I believe this question towers over the analytical decision process I used because it introduces a subjective element into the process and helps me see through the maze of technical factors. Every time I’ve used this question to finalise a multi-faceted difficult decision, I have not regretted the end result. When you struggle with career-based decisions or important family decisions such as relationships or house movement, ask yourself, ‘Will I ever regret it if…?’
7. Everyday decision questions: What problem are you solving? Do I need this …, or want this…? Is there a compelling reason to…?
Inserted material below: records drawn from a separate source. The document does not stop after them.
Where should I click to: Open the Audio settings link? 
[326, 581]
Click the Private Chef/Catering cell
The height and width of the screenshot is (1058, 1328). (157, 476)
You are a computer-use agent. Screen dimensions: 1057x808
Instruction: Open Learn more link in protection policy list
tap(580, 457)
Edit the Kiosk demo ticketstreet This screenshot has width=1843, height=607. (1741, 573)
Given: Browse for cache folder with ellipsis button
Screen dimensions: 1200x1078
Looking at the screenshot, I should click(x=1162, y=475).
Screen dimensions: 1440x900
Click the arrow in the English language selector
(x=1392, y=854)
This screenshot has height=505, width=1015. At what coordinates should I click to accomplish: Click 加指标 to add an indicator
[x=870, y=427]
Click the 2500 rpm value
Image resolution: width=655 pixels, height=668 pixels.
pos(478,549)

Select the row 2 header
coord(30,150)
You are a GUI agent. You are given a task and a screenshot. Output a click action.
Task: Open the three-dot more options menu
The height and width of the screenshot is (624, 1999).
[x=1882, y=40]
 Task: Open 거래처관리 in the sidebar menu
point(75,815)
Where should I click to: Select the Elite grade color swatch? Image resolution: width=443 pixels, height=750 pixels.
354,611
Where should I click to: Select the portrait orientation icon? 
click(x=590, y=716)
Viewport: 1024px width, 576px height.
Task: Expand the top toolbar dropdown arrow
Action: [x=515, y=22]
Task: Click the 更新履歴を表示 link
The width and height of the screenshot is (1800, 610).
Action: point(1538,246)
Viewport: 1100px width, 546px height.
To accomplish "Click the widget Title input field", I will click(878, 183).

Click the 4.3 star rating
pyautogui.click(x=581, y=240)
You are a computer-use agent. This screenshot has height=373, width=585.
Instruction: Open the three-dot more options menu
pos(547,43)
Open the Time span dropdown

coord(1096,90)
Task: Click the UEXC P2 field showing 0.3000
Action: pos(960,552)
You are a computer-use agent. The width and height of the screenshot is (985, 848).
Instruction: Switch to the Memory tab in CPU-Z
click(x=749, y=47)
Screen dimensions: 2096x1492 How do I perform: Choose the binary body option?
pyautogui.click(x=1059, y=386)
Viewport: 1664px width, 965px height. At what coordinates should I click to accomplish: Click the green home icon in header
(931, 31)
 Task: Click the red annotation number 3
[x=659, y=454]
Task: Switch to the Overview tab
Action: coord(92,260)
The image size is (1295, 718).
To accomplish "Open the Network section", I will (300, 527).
I call this group of three related questions my everyday working decision-making questions. They come to the fore when making a range of purchase decisions, from something as trivial as a replacement saucepan to the all-important decision of house moving. Last year was a case in point when my wife and I decided to put our house on the market and downsize to a smaller place. We liked where we were; we were not in financial difficulty; there were plenty of spare rooms for when our children or grandchildren visited; and the location was excellent, but the house was becoming too big for us. Old age was starting to make it difficult, and sometimes risky, to climb and descend the 32 steps between the top and bottom of the house. The garden stretched my wife’s ability to keep it neat. (I don’t do gardening!) Family stayover visits reduced as the granddaughters started their adult lives. Heating bills were rising faster than savings interest rates. Internal walls needed redecorating, and external woodwork required repainting. Some interior carpets needed replacing. A few slipped and broken roof tiles needed repairing. We were rattling around in a house that had become too big for us and needed some attention. So, the problem we were solving was that the house had become unsuitable for our ageing years, and the compelling reason was mainly financial: release equity and use it to buy and refurbish a smaller more comfortable place. And that’s what we did.
There you have it. These are my 7 Habits of Effective Life-Style Behaviour and Decision Making. They’ve worked for me. They may work for you.